Compilation album by Various Artists
- Released: May 28, 2007
- Genre: Dubstep
- Length: 62:09
- Label: Soul Jazz

= Box of Dub =

Box of Dub is a 2007 compilation album released by Soul Jazz Records in 2007. It features music of the contemporary dubstep music scene of the period. The album contains exclusive tracks by each artist.

==Release==
Box of Dub was released on compact disc and three-disc vinyl by Soul Jazz Records on May 28, 2007.
The album was followed up with Box of Dub 2: Dubstep and Future Dub.

==Reception==

From contemporary reviews, Matt Earp of XLR8R as containing "half of a dozen of the scenes most successful producers" as well as having "great tracks from a few sideline observers." Earp noted that the tracks by Kode9 and Digital Mystikz were introspective while Burial's track "pulls off brilliant-sounding liquid D&B at dubstep tempo." Earp concluded that the biggest surprise was the tracks that came from outsiders such as Jay Haze and Michal Ho as well as Kevin Martin. Chris Mann of Resident Advisor stated that Box of Dub worked well as an introduction to dubstep, while finding that "the emphasis is on the dub roots of the scene rather than trying to cover all the possible ground. For this reason Digital Mystikz, Haze, Scuba and Skream appear with two tracks, while some of the pioneers and innovators such as Horsepower Productions, Benga and Shackleton are conspicuous by their absence." Killian Fox of The Observer called the album a "superb dubstep selection" declaring it an "essential record for initiates and devotees alike." finding the highlights to be Burial, Kode 9, and Skream.

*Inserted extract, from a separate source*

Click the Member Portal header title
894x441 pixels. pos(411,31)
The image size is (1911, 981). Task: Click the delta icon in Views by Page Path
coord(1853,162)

Spin gave the album a three and a half star rating out of five, stating that "dubstep hasn't caught on [in the United States]" while noting that tracks by "Burial, Kode 9 or the almighty Skream through fat speakers at high volume, and they'll melt your sacrum like bikram yoga."

Commenting on the release in 2010, Robin Murray of Clash stated the album "really supplied an expert primer to the youthful bass scene."

Professional ratings
Review scores
| Source | Rating |
| Spin |  |

==Track listing==
Track listing adapted from the liner notes.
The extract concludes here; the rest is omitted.